– Экий ты кубаристый! Чай не на плацу, – подметил Билый. – Присядь. Пока казаки сбираются, потолкуем.
Василь, предвкушая тему разговора, принял серьезный вид. «Скорее всего, дядько Мыкола за мой проступок говорить станет», – мелькнула мысль. Василь присел, тяжело вздохнув и поправив папаху, виновато посмотрел на своего командира. Хоть и получил сполна и раскаялся, но вину за собой тяжкую чувствовал.
– Дядько Мыкола, нэ вэнуват я. Вони втроем мэня вбыть хотели, – попытавшись угадать тему разговора, выпалил Василь. – Я же их только отталкивал от себя. Вот те крест! Ну, может, кого случайно задел…
Билый посмотрел на него пристальным взглядом:
– Я нэ вынувата, и Гнат нэ вынуват – вынувата хата, шо впустила Гната? Так, чи ни? Эх, Василь, Василь, чужий стыд – смих, а свий – смэрть. Только не за то я хотел побалакать с тобой. – Билый слегка толкнул Василя в плечо. – За проступок свой ты уже покаялся. Хто помянэ, тому глаз долой.
Молодой казак немного успокоился: «Тады сотник распэкат не будэ».
– Василь, – нарушил его мысли Билый. – Ты в семье один хлопец. Традиции наши знаешь. Поэтому в бою из огня да в полымя не лезь. Меня держись. Лишний раз не высовывайся. Понял?
Внук деда Трохима погрустнел. Хотел в бою геройством блеснуть, доказать всем, что можно на него положиться, а теперь, выходит, за спину сотника прятаться?
– Понял, ваше бродь. Как не понять.
Билый заметил смену настроения приказного:
– Шо зкрывывся, як сэрэда на пьятныцю? А сгинешь, кто род продолжит? О мамке подумал? О деде Трохиме? Без ума казаку – сума, Васыль. Нэ журысь, моль одэжу йисть, а пичаль чоловика. Я деду твоему обещал приглядеть за тобой. В общем, Васыль, – это приказ. Наша доля – божья воля, – сказал как отрезал сотник, давая понять приказному, что разговор закончен.
Тем временем казаки, приведя себя в порядок на скорую руку, уже строились на небольшом колтычке.
Билый вышел перед строем.

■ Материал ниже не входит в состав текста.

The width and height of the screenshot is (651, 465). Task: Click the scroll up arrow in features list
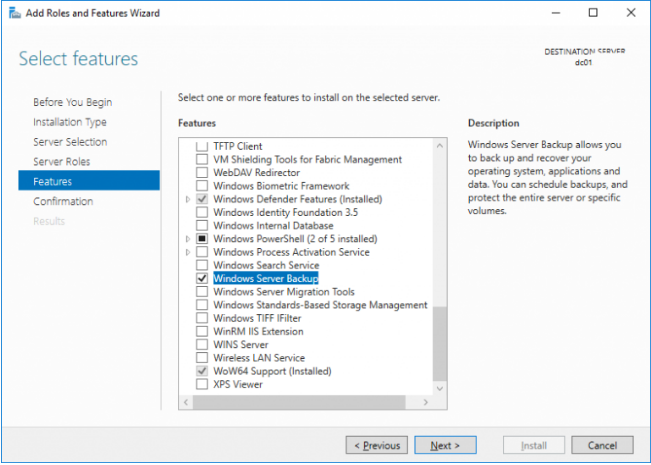point(440,146)
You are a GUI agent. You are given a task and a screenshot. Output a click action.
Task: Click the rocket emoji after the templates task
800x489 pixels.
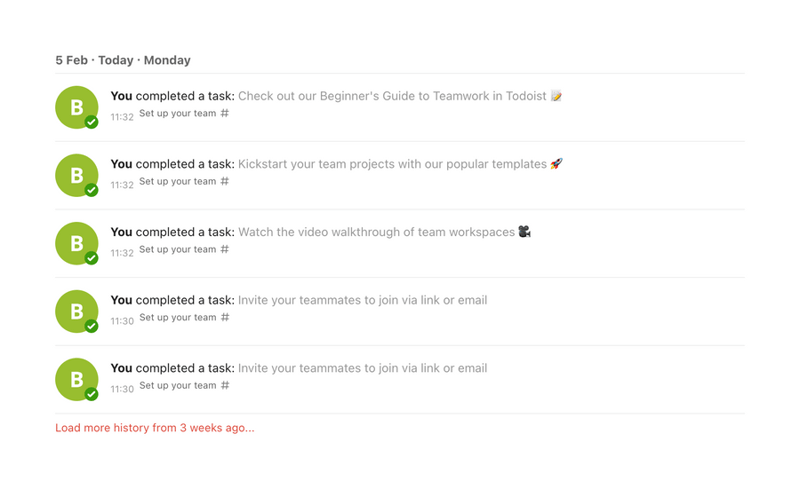[557, 164]
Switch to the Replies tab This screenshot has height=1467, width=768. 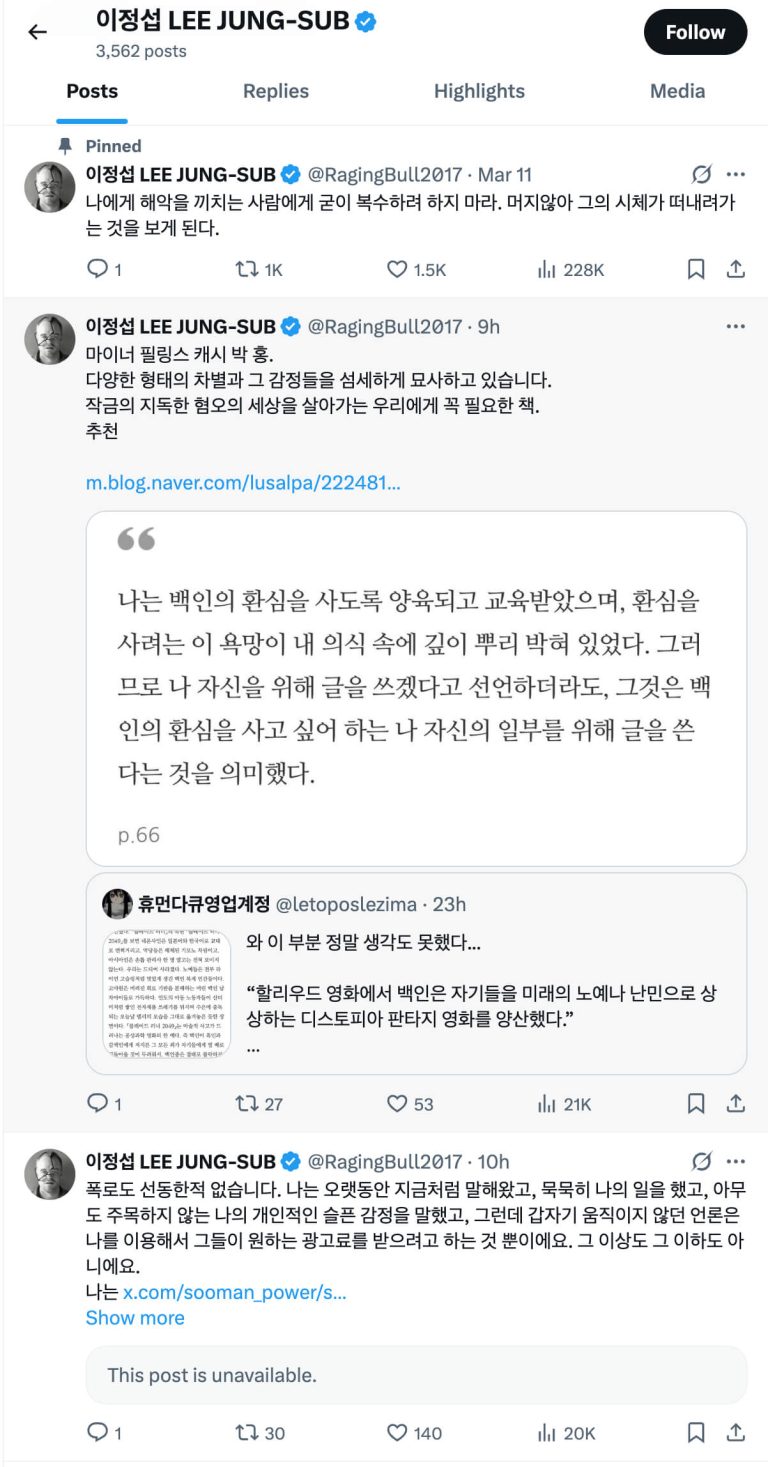point(276,91)
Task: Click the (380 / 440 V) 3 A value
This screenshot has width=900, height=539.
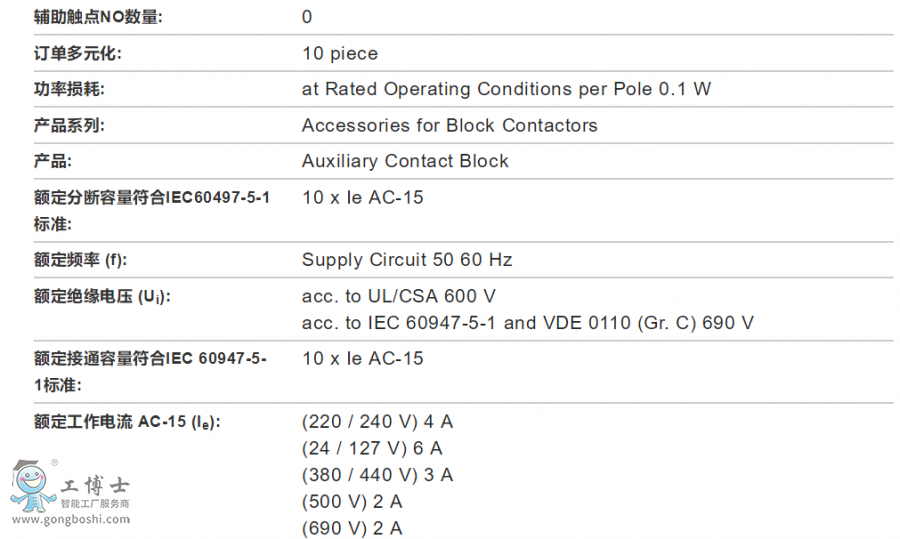Action: [378, 475]
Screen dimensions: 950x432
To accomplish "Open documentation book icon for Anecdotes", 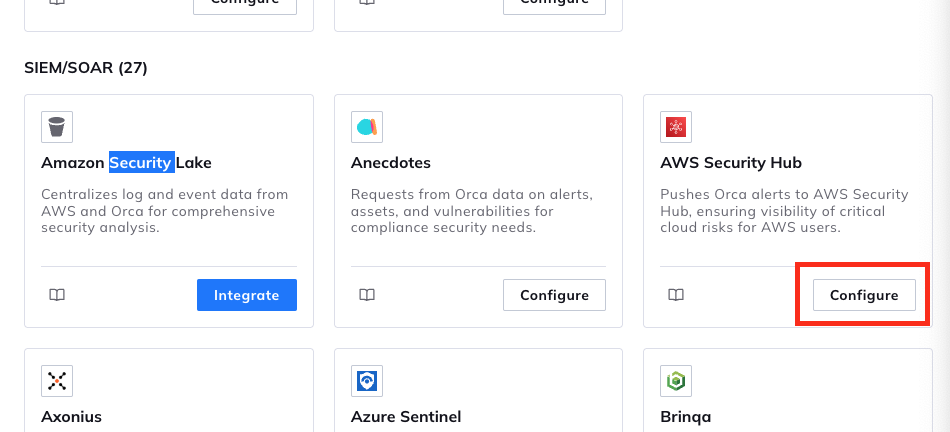I will [367, 295].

Осмотрел, насколько позволял предрассветный час, казаков.
– Здорово ночевали, станишные, – поздоровался.
– Слава богу, – дружно ответили казаки.
– Долго говорить не буду. На святое дело идем. Не чужое отбирать, свое возвращать. Недаром наши деды говорили: чужэ нэ займай, а свое нэ заграй. Отобьем охоту басурманам наших коней уводить да девок красть. На том предки наши стояли и нам велели. С нами Бог, станишные. – Речь сотника Миколы Билого была короткой, но емкой. До глубины души проникла она в каждого казака, стоявшего сейчас перед своим командиром. У каждого из стоявших был свой счет к черкесу. Не терпелось его предъявить.
– Браты, – вновь обратился Билый к станичникам, – теперь по существу. Аул, куда черкесы угнали наших коней, судя по тому, что рассказал салмач товарчиев, находится с другой стороны склона. Стекаем по склону, рассредоточиваясь в боевой порядок. Там пластаемся на подходе к аулу. Дальше побачим. Бог укажэ. Мы – пластуны. У нас вовча пасть и лисий хвист. Коневоды остаются здесь. Глядите в оба!